Atlas responded with sentences.

{Momentum betrays those who overcommit.}

Thor's next swing dragged him forward, lightning chains snapping taut as the force turned against him. Atlas twisted inside the opening, slamming his shoulder into Thor's chest and driving him backward through three layers of cloud.

{That which burns shall remember pain.}

Dragonfire erupted from Atlas's mouth, rune-laced flame twisting around Thor's lightning, feeding on it, amplifying heat until the storm itself screamed.

Thor laughed—loud, exhilarated.

"Yes!" he bellowed. "This is what it's supposed to feel like!"

He raised Mjölnir skyward.

"All-Father," Thor roared, bloodied and radiant. "WATCH ME."

The sky answered.

Not with lightning.

With permission.

Thor's mortal flesh began to burn away, cracks spreading across his skin as pure godhood surged back into him. His form expanded, lightning condensing into muscle and bone, runes igniting across Mjölnir as its true power returned.

The air screamed.

Time shortened.

Atlas felt it instantly—the world straining under Thor's presence, reality beginning to buckle at the seams. This form couldn't last. Every second Thor held it here was a death sentence for the mortal realm.

Thor didn't care.

"If I fall," he said, voice echoing from everywhere at once, "let the world remember how."

He charged.

Atlas met him.

The clash did not explode.

It compressed.

Storm and LAW collided, space between them vibrating violently, reality unsure which authority to obey. Atlas felt everything at once—his demon heart pounding like a war drum, dragon blood roaring, Yggdrasil essence knitting flesh faster than it could tear.

Still, it wasn't enough.

Thor broke through.

Mjölnir slammed into Atlas's side, lightning ripping through him as he was hurled across the sky, tumbling end over end.

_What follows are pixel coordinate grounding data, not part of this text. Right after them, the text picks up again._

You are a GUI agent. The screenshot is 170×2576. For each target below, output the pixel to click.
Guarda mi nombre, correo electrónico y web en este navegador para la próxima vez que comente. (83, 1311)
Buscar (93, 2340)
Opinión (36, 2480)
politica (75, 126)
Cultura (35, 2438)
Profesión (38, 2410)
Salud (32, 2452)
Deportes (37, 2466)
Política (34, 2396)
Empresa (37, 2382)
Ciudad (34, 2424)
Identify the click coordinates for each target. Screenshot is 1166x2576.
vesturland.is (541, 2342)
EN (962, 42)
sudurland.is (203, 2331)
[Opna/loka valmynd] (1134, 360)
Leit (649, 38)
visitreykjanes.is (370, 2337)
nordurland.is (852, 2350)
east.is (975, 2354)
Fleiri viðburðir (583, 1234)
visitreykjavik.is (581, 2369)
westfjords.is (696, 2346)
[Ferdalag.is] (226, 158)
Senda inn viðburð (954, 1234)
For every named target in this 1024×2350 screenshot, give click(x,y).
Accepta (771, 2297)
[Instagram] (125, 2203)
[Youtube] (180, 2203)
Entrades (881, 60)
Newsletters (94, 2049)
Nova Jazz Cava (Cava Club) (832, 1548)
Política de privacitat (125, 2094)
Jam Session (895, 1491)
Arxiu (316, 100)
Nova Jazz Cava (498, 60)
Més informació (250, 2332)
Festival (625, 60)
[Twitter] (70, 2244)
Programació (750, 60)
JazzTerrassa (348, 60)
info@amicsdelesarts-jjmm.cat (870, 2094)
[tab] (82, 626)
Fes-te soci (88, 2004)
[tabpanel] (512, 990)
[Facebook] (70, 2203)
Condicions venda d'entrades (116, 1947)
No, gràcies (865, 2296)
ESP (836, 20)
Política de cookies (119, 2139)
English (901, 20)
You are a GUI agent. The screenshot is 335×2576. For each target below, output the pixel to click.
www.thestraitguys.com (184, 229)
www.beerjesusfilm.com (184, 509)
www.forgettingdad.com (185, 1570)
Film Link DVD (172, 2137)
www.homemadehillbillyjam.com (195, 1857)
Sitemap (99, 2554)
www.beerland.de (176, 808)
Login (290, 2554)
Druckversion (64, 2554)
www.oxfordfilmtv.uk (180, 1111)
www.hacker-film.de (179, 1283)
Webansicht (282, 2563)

Pain flared—real, deep, terrifying.

Atlas spun, barely managing to right himself.

He looked down at his arm.

It hung uselessly, shattered beyond immediate repair.

Atlas inhaled.

Then he did something that made even Thor hesitate.

He raised his axe.

And cut his own arm off.

Clean. Precise.

The pain was blinding—but brief.

Before the blood could even spray, Atlas branded the severed limb with LAW, voice raw but steady.

{What is severed will still reach its target}

He hurled it.

The arm spun through the sky, exploding mid-flight into a spiral of LAW, dragonfire, and demon energy that tore through Thor's defenses and slammed into his chest with catastrophic force.

Thor was launched backward, smashing through storm layers, lightning detonating wildly.

Atlas's arm regrew almost instantly—bark, bone, muscle knitting together as Yggdrasil Essence surged, sealing him whole once more.

Thor rose from the storm, smoke curling from his body.

He was grinning.

Magnificent.

Terrible.

"Enough," Thor said suddenly, turning his head as Ouserous darted forward, lightning eager and wild.

The god backhanded his son away—not cruelly, but decisively—sending him crashing into a distant cloudbank.

"This is not yours," Thor growled. "Watch. Learn."

He faced Atlas alone.

"You," Thor said, thunder gathering again. "You are worthy."

Atlas planted his feet, axe humming in his grip.

"I don't need worth," he replied. "I need you to fall."

They moved.

Storm versus sentence.

God versus LAW.

And as they collided once more, the sky trembled—not with fear—

—but with the understanding that something ancient was being judged.

Far below, the world held its breath.

Above, thunder and language tore at each other, and the universe leaned in, waiting to see which would blink first.